Courage, the mighty attribute of powers above, By which those great in war are great in love.

The spring of all brave acts is seated here, As falsehoods draw their sordid birth from fear.

In his friendship he was gentle and tender as one who is full of love and human sympathy. You might have thought him better fitted for the paths of peace, and yet upon the battlefield he was brave as the bravest. Whenever and wherever duty called him his personal safety was by him never considered. Often have I seen him in the thickest of the fight, by his presence and personal direction cheering and encouraging both officers and men. Though the son of the general in chief of the army, he took no favor by it.

He never took advantage of his rank to keep to the rear and send his regiments in. You could always measure his estimate of you by the manner in which he met you. The soul of candor, his heart shone in his eye, and placing a high estimate upon manhood, he loved all in whom he recognized it. For about two years during the latter part of the war I served in his command, and had every opportunity to observe and know him.

My acquaintance with him here was but a revival of old memories. I always loved him as one who--

Spake no slander; no, nor listened to it.

Who reverenced his conscience as his king.

Who, if he committed an error or wronged any man, was swift to redress it; never laying his blame at another man's door. Who excelled in all the virtues which go to make up a beautiful private life in all the essentials of faithful friendship and truthful character; who lived--

Thro' all this tract of years, Wearing the white flower of a blameless life.

Think for a moment how much better and happier every one would be if all men were earnestly to strive to live up to this high standard and how much of pain would be spared the world. He was one of the most faithful members upon this floor; faithful to the public interest, and whenever any proposition was under consideration which specially concerned his own people, they always had in him an able advocate and strong defender.

He is gone! sincere Christian, loving husband and father, trusted friend. The life that was given him has been taken away. The widow and the orphan mourn, and their grief is our grief; but a merciful Father has given him more than he has taken away, and this strength and comfort through the tender mercy of our Saviour is theirs--

I am the resurrection, and the life, he that believeth in me, though he were dead, yet shall he live: and whosoever liveth and believeth in me shall never die.

ADDRESS OF MR. BRECKINRIDGE, OF KENTUCKY.

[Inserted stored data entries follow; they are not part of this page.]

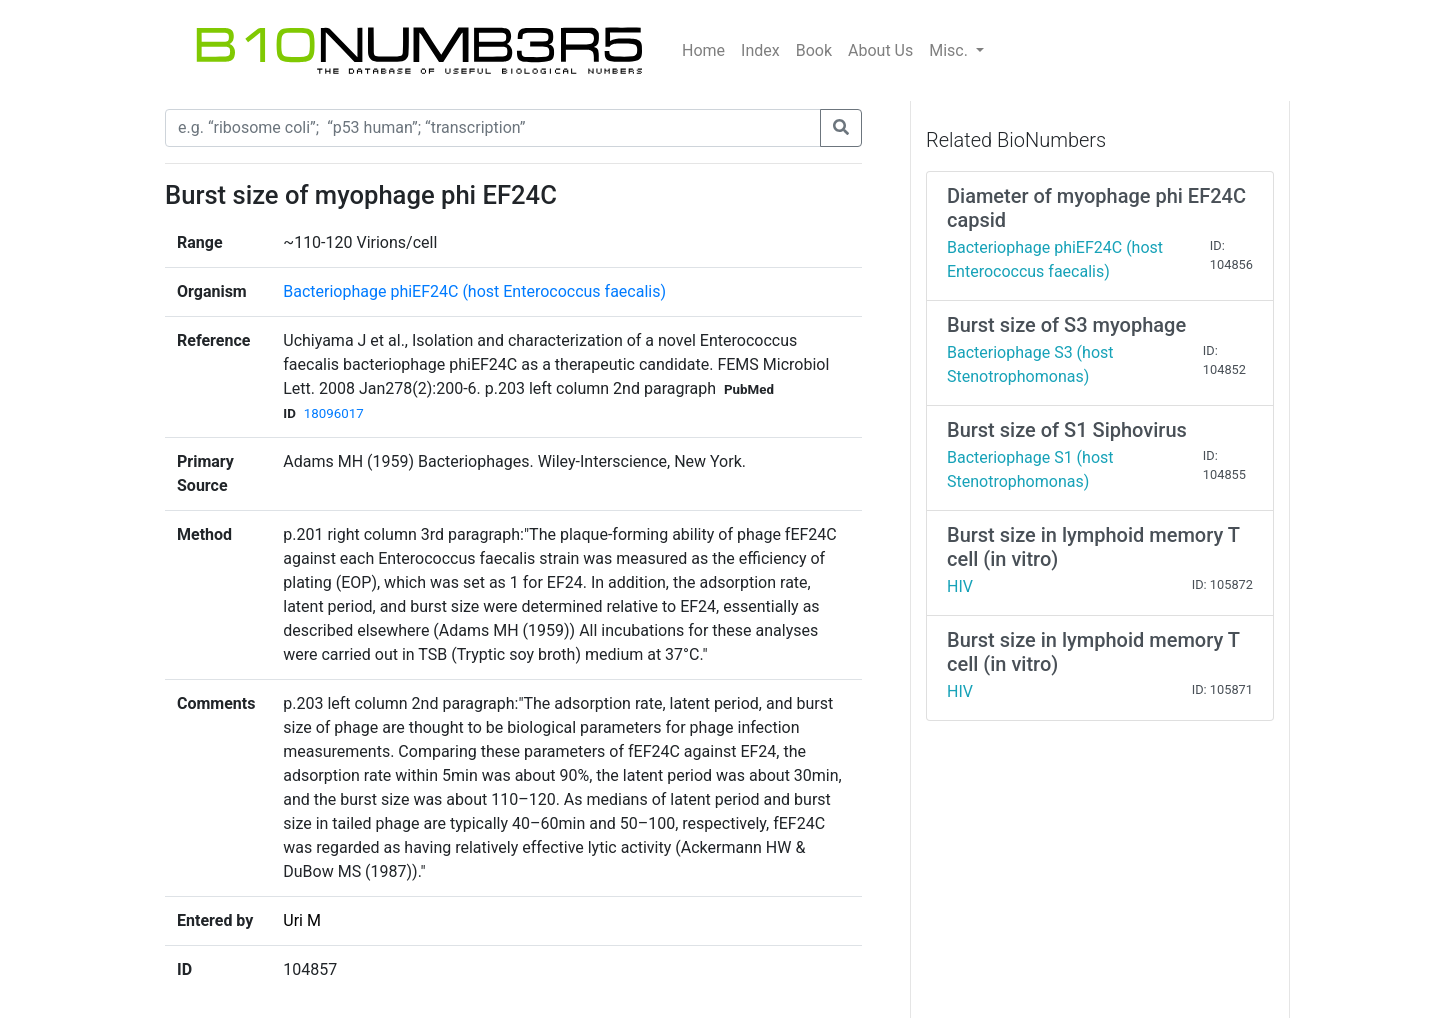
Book (814, 50)
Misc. (950, 50)
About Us (880, 50)
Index (760, 50)
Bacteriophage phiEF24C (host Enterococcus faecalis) (474, 291)
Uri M (302, 920)
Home (703, 50)
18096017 (334, 413)
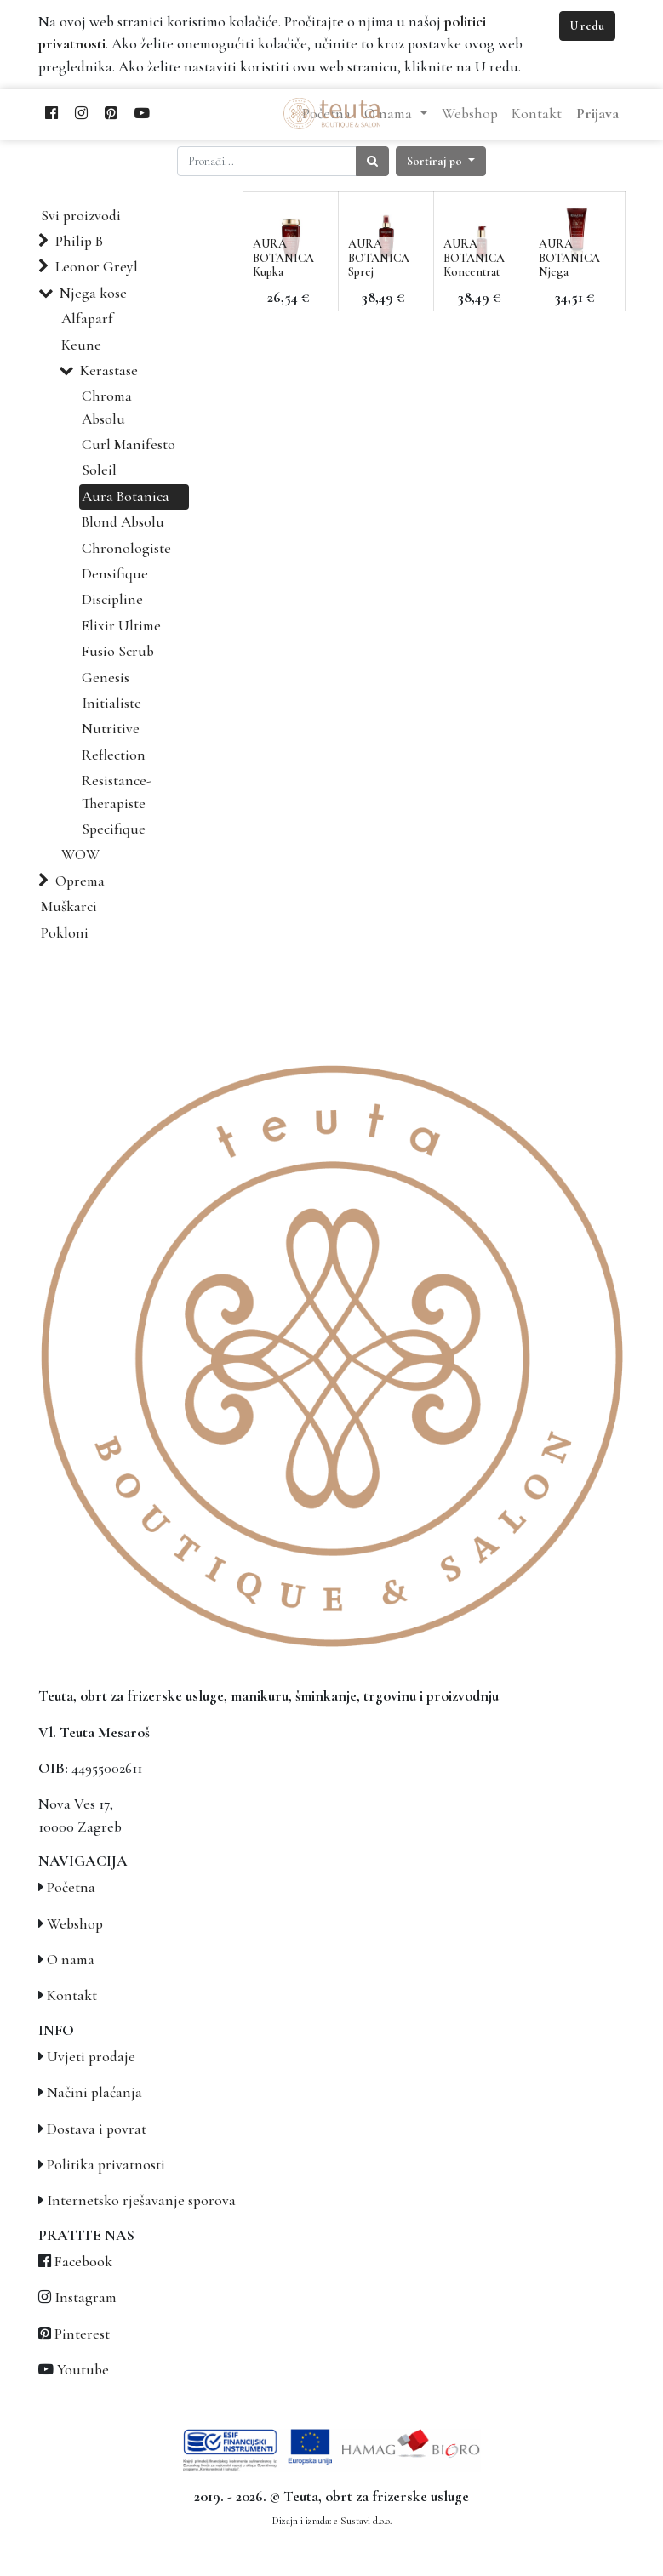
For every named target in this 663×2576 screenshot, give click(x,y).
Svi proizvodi (81, 216)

Mr. SPEAKER: I never had the pleasure of Gen. LEE's acquaintance, so far as I could recall, until he entered this House as a Representative of the district which lies just across the river; but there were many things in common between us which soon caused a kindliness of feeling much warmer than the frequency of our a.s.sociation would indicate. It happened that we were almost of the same age, born within a few weeks of each other, and that on all great questions of the day we were singularly alike in our opinions, and, if I may use such an expression, even in our prejudices.